JSON (JavaScript Object Notation) is a lightweight text-based data-interchange format. It is not only easy for humans to read and write but also easy for machines to parse and generate. As a result, it is widely used by websites to improve network transmission efficiency.
Why extract from JSON links?
Extraction from JSON links allows for the faster and safer conversion of data from JSON format into a structured format. It can help us
Achieve faster data extraction without loading images and such
Bypass anti-scraping restrictions on many websites
deal with load more buttons and infinite scrolling more easily
In what situations may I need to use JSON links to scrape data?
You can try to use the JSON links when the following issues are encountered:
Web page not loading well inside Octoparse built-in browser
Scraping results missed a lot of data
Cloud run does not scrape the data well
How to use JSON extraction in Octoparse?
For demonstration purposes, we will scrape the data from a job listing page using JSON extraction. Check out the sample URL: https://jobs.booking.com/booking/jobs
1. Inspect the webpage in a regular browser - to identify the JSON URL containing data we need
Open the sample URL in Chrome
Right-click on the webpage and select Inspect to open the DevTools
Reload the web page
Select the Network tab in the DevTools
Press Ctrl+F to open the search box
Input the title of the first job and press enter
There might be several results shown and we can click on each one and check the preview data to find out which link contains a list of items we want.

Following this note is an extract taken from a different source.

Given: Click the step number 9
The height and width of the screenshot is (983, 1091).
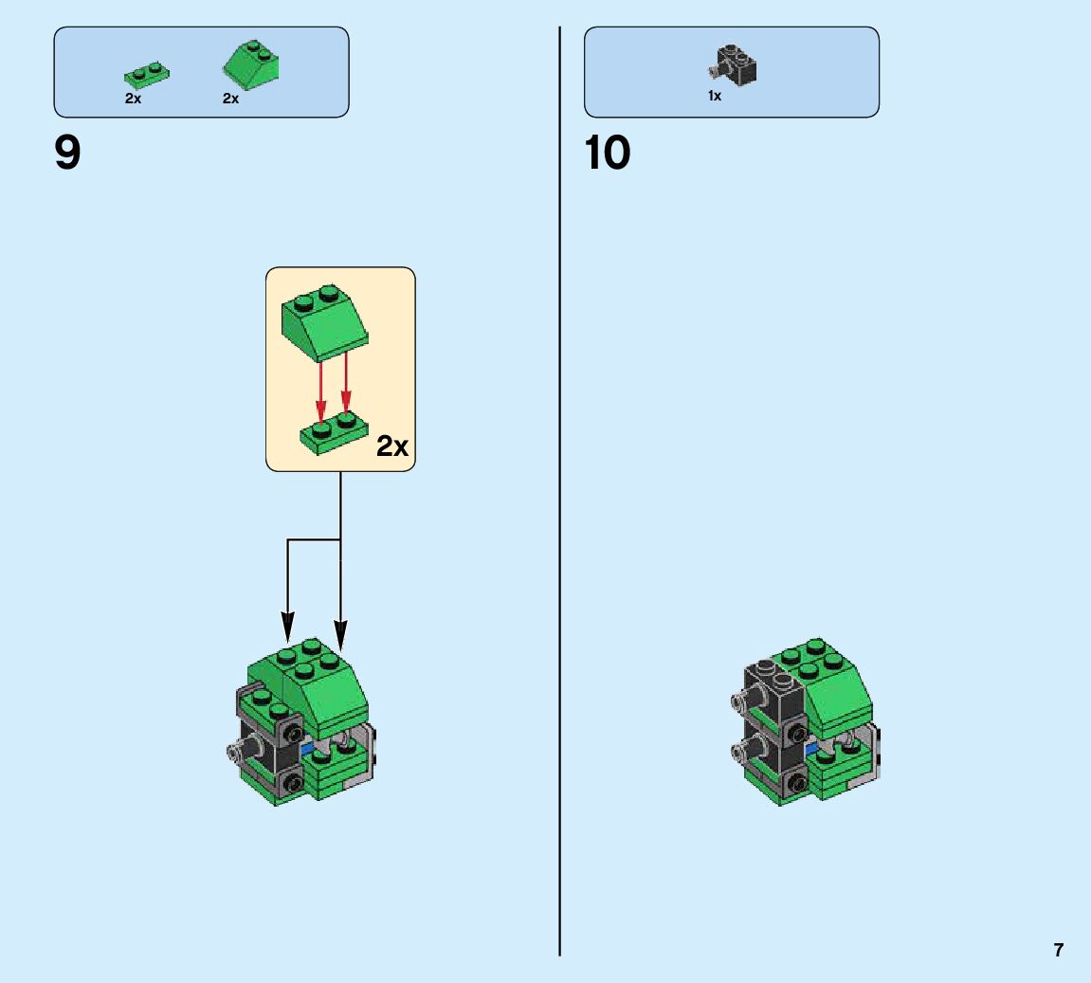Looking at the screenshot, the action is click(x=68, y=154).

Go to the Headers and copy the JSON request URL
Note: Some websites may display all the information with one JSON link, so you don't need to batch generate the URLs.

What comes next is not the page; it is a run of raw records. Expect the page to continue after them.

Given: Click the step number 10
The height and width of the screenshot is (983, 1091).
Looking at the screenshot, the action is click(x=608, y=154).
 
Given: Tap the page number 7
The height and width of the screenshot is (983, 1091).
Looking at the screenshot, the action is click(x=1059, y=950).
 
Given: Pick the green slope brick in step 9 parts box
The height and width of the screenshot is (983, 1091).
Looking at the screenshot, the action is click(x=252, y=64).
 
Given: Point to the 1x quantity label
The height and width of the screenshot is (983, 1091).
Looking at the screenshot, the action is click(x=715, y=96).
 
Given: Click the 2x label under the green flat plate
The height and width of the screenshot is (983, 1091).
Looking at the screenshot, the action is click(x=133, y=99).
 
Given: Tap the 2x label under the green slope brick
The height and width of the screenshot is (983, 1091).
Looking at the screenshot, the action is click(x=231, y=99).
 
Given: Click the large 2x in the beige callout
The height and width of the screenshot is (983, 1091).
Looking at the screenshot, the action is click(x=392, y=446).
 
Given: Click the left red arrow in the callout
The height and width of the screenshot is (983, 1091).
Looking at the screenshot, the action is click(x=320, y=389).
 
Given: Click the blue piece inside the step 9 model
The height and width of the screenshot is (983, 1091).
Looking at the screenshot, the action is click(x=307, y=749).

2. Batch generate JSON URL list in Octoparse - to extract from a list of JSON file links
As you can see from the preview, there are only 10 jobs of the first page shown. If you need to get all 81 jobs, you will have to get the links for the other pages.
By observing the request URL, you can see there is a "page" parameter in the URL:
https://jobs.booking.com/api/jobs?page=1&sortBy=relevance&descending=false&internal=false&tags1=Booking.com%20Company%20Hierarchy%7CTransport%20
We can generate the URLs for other pages by changing this parameter value.
Open Octoparse and start a new Custom Task
Choose Batch generate
Paste the request URL
Select the parameter that you want to change in the URL and click Add Parameter
Set the Initial value to 1, Every time to +1, and End value to 9 and click Confirm to save
Click the Go to Web Page action and tick the JSON box in the General tab
Click Apply to save your settings
Octoparse will load the link in tree structure:
3. Select the data for extraction - to get the data we need
Toggle the structure tree until you see the data you want to scrape. In this case, you need to open the data node.
Click on all the elements you want to scrape
Choose Element data from Tips
Octoparse will create a Loop Item to automatically capture all the elements from all the jobs.
Save the task and run it to get the data
Useful Tips
1. Loading JSON links has two methods, one is GET, and the other is POST.
You can find the correct method from the Headers:
2. Some JSON links require additional parameters to load. You can find the parameters inside the Request Header:
You may need to input the parameters into Octoparse when the link is loaded well.